** PROBLEM TO SOLVE **
Rewrite everything from the line containing "Поскаржитися на контент (371, 614)" down to the line containing "Revista Chiques e", both included, as a numbered list with no blank lines. Leave the pictures out of the list.

(Data for locating words and elements)
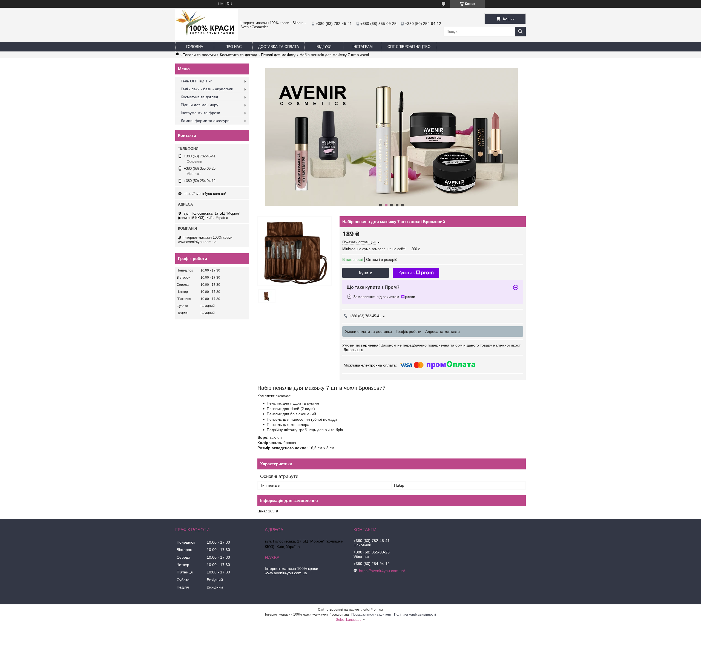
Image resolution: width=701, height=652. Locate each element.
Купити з (406, 272)
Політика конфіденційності (415, 614)
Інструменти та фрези (200, 113)
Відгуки (324, 47)
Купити (365, 272)
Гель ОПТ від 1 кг (196, 81)
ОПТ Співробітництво (408, 47)
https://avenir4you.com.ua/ (204, 194)
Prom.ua (376, 609)
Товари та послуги (199, 55)
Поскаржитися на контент (371, 614)
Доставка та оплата (278, 47)
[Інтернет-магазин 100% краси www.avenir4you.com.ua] (206, 38)
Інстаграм (362, 47)
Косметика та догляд (238, 55)
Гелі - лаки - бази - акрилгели (207, 89)
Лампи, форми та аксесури (205, 121)
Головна (194, 47)
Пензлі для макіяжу (278, 55)
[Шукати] (520, 31)
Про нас (233, 47)
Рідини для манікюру (199, 105)
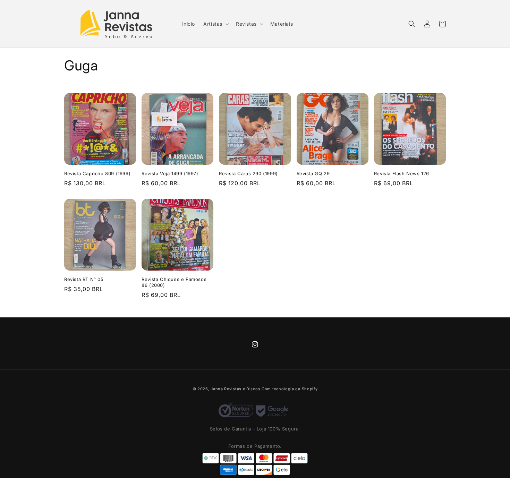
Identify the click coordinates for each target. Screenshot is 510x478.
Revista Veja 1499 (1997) (170, 173)
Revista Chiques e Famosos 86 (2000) (174, 282)
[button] (215, 24)
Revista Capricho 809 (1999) (97, 173)
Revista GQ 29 (313, 173)
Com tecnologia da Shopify (290, 388)
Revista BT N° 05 (84, 279)
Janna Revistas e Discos (235, 388)
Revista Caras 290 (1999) (248, 173)
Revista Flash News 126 (401, 173)
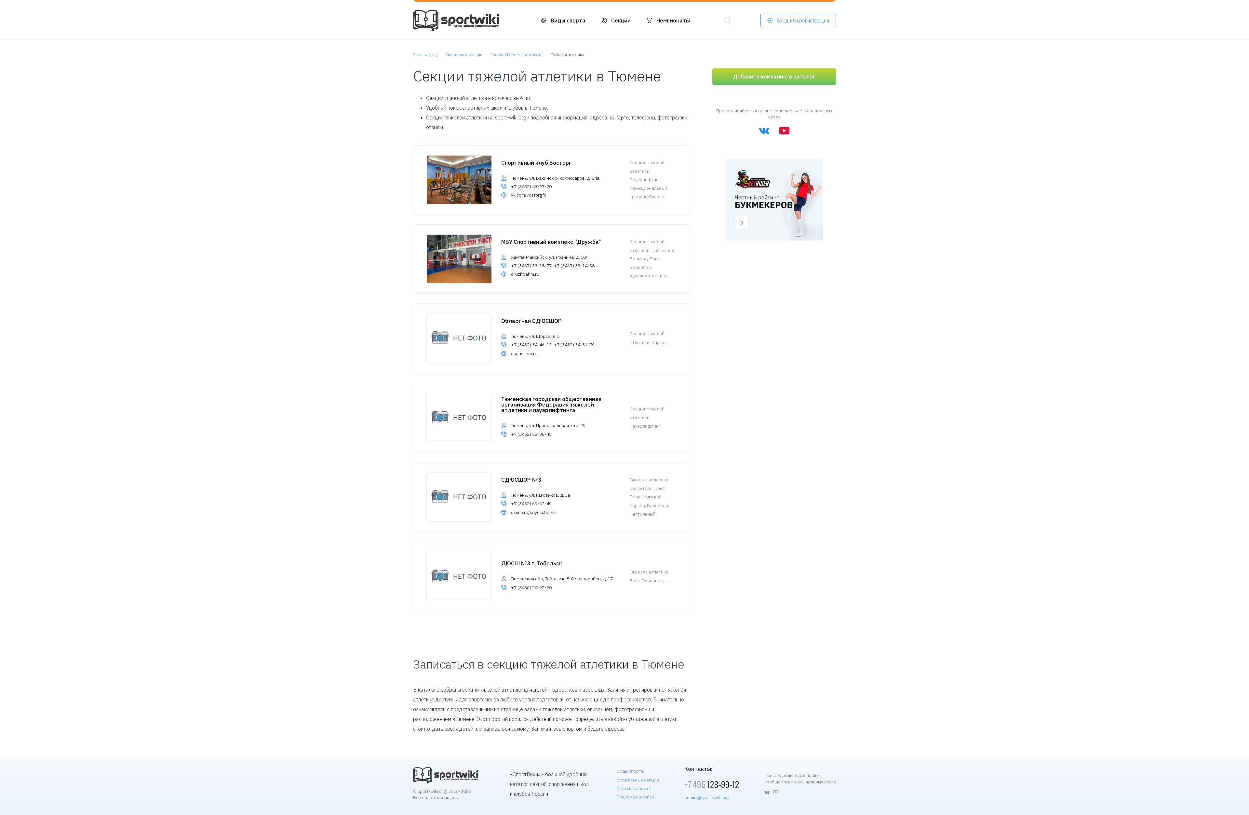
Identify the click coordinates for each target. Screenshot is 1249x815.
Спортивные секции (638, 780)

** RESULT BELOW **
1. Поскаржитися на контент (371, 614)
2. Доставка та оплата (278, 47)
3. [Інтернет-магазин 100% краси www.avenir4you.com.ua] (206, 38)
4. Інстаграм (362, 47)
5. Косметика та догляд (238, 55)
6. Гелі - лаки - бази - акрилгели (207, 89)
7. Лампи, форми та аксесури (205, 121)
8. Головна (194, 47)
9. Пензлі для макіяжу (278, 55)
10. [Шукати] (520, 31)
11. Про нас (233, 47)
12. Рідини для манікюру (199, 105)
13. Identify the click coordinates for each target. Screenshot is 510x478.
14. Revista Veja 1499 (1997) (170, 173)
15. Revista Chiques e Famosos 86 (2000) (174, 282)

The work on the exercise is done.